Curated Digital Leadership Lists
Next Dimension curates the most practical and useful tools and strategic IT insights from the web. This week we shared articles across our social media talking about Digital Leadership Lists.
With 2020 in the rearview, here’s 7 key factors to reassess for your digital transformation plans in 2021:
The Enterpriser’s Project was more than likely right when they suggested that “during the pandemic (businesses) may have taken some shortcuts (to transformation”. How could you not? It was a state of Transform or Die. Now, however, it’s time to revisit those shortcuts and ensure the new ways of conducting business are reliable, secure, and scalable.
They list these as the seven key tools to realign your digital transformation strategy:
1. Business Goal Alignment
2. Cultural Readiness for Transformation
3. Employee Experience
4. Your Digital Strategy Story
5. Use Case Approaches
6. Consolidation Prospects
7. User Training
Which of these elements require your immediate attention? Contact Us to help you realign.
Which of these four issues should be the top priority for your Digital Leader?
The many roles in the C-Suite are evolving, and silos will continue to disappear. CEOs, CFOs, and COOs must adapt to new technologies and encourage a new corporate culture. Each must consider their department’s impact on not only the customer, but also the supply chain, competitors, and their own workforce. CIOs, CTOs, CDOs are becoming interchangeable; none of which can make technology decisions without first understand the needs and potential implications across the entire organization. Every leader should focus on these four factors:
1. Becoming more collaborative digital leaders
2. Designing a digital culture
3. Prioritizing data ethics and data security
4. Re-examining the role of social media
A focused, team-oriented approach from leadership will set the tone for the rest of the organization.

[Collected data]
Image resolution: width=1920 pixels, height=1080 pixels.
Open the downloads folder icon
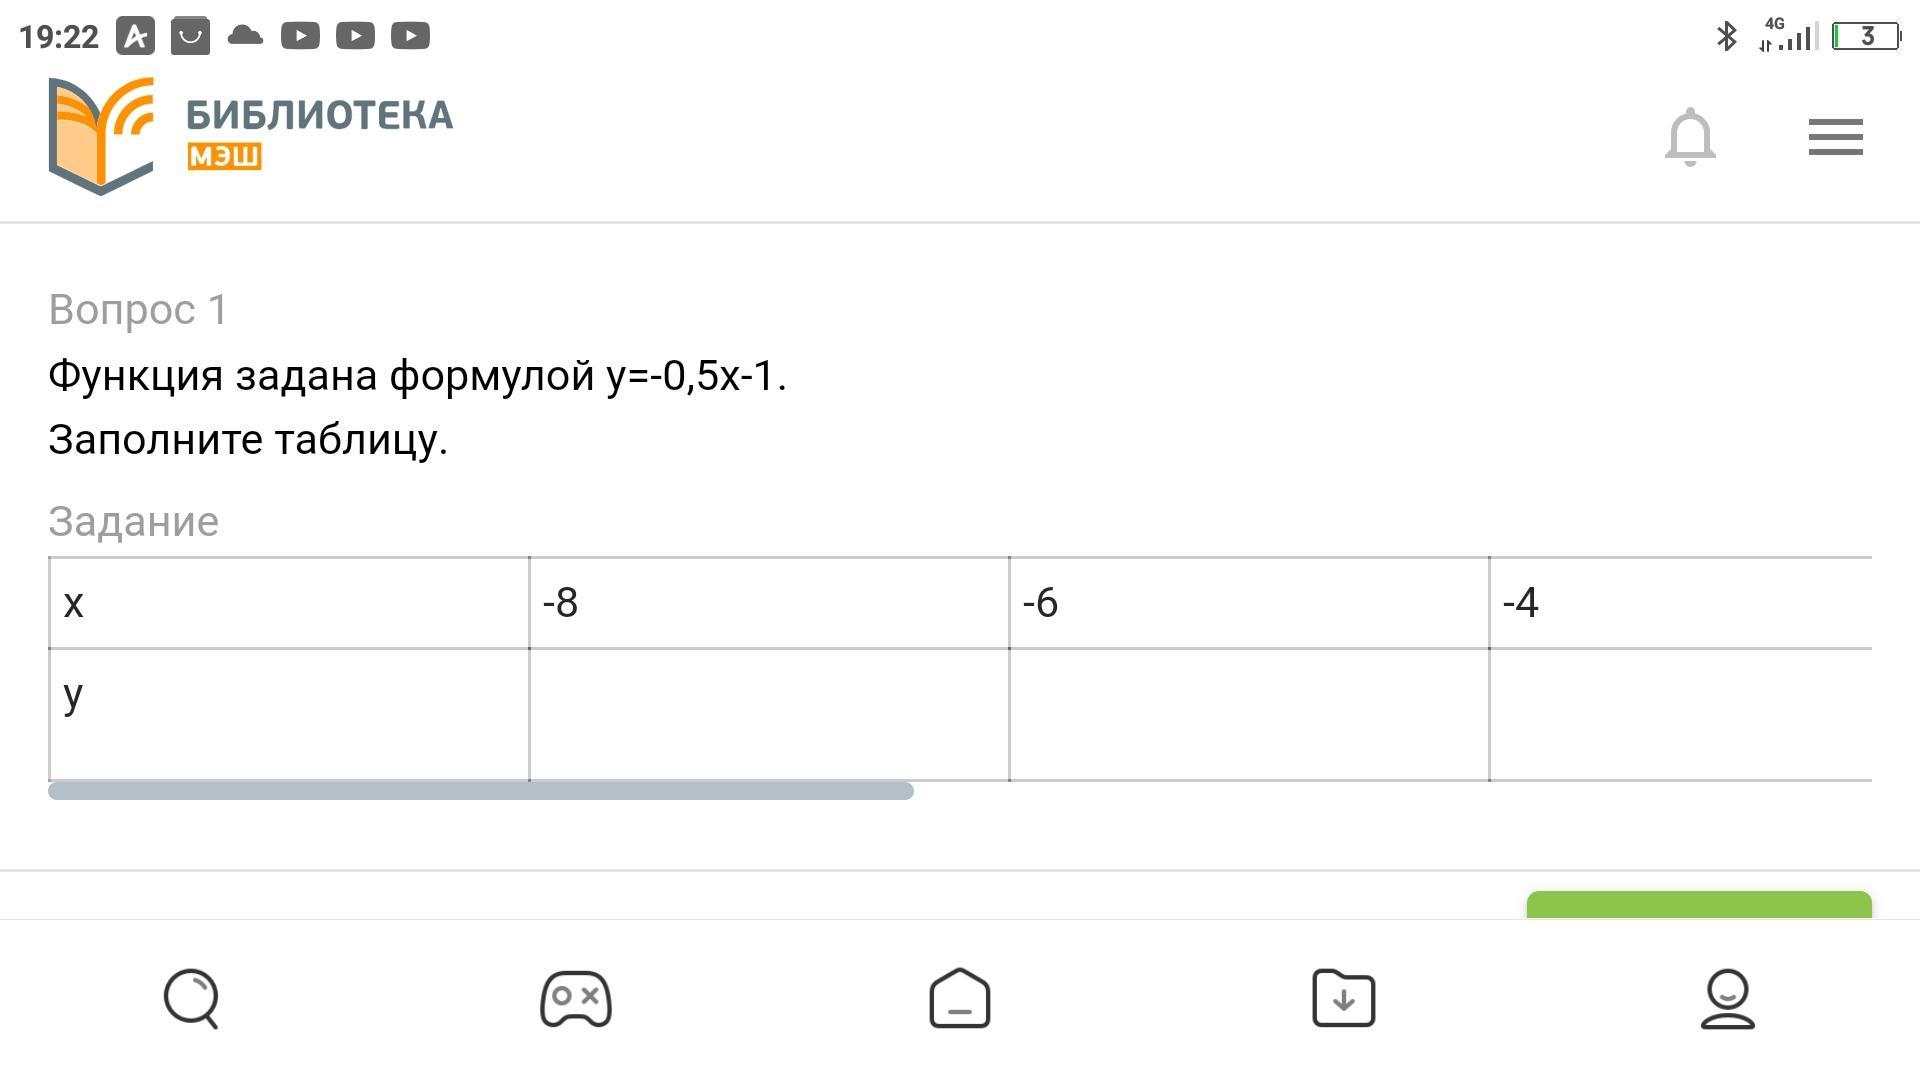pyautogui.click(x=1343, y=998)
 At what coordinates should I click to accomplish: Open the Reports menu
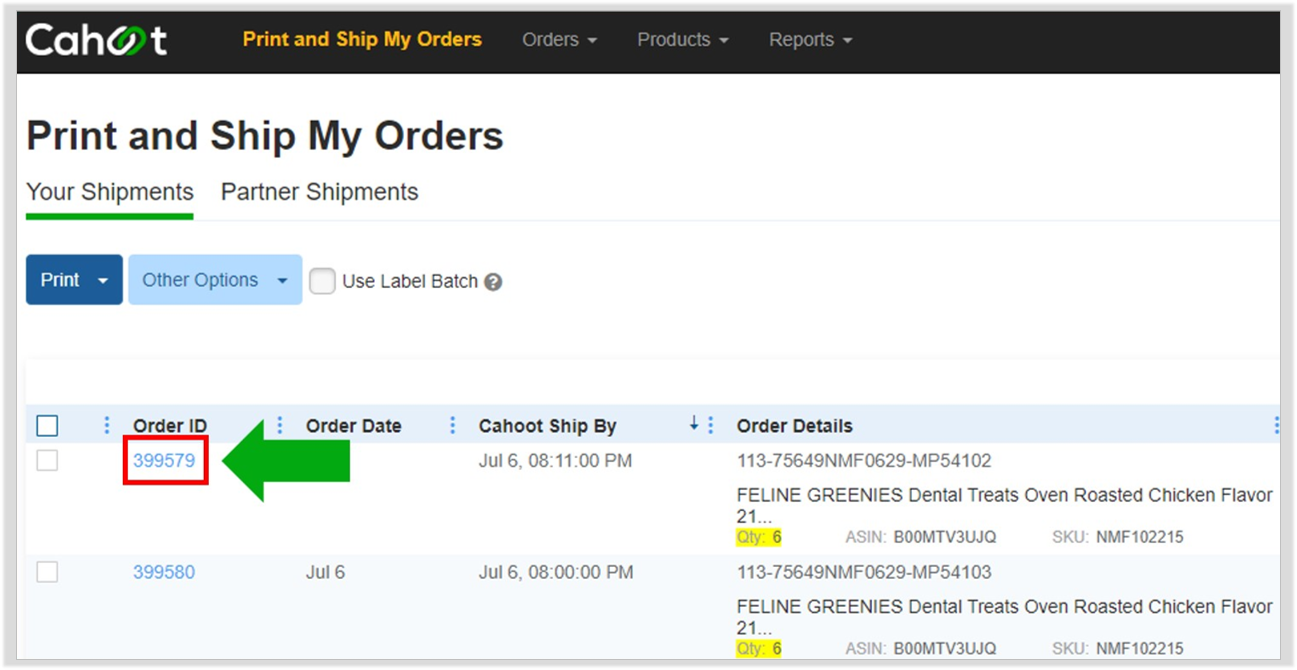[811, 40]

● CHECK YOUR UNDERSTANDING
**a.** Retype the passage of the digital leadership article from "They list these" up to and including "help you realign.".
**b.** In the digital leadership article, what is the fifth of the seven tools listed for realigning a digital transformation strategy?
**c.** Condense the paragraph of the digital leadership article that begins "The many roles in the C-Suite are evolving" into a short list of its main points.

● ANSWERS BY TASK
**a.**
They list these as the seven key tools to realign your digital transformation strategy:
1. Business Goal Alignment
2. Cultural Readiness for Transformation
3. Employee Experience
4. Your Digital Strategy Story
5. Use Case Approaches
6. Consolidation Prospects
7. User Training
Which of these elements require your immediate attention? Contact Us to help you realign.

**b.** Use Case Approaches.

**c.**
- C-Suite roles are evolving, and silos will continue to disappear.
- CEOs, CFOs, and COOs must adapt to new technologies and encourage a new corporate culture.
- Each must consider their department's impact on the customer, the supply chain, competitors, and their own workforce.
- CIOs, CTOs, and CDOs are becoming interchangeable, and none can make technology decisions without first understanding needs and implications across the whole organization.
- Every leader should focus on four factors.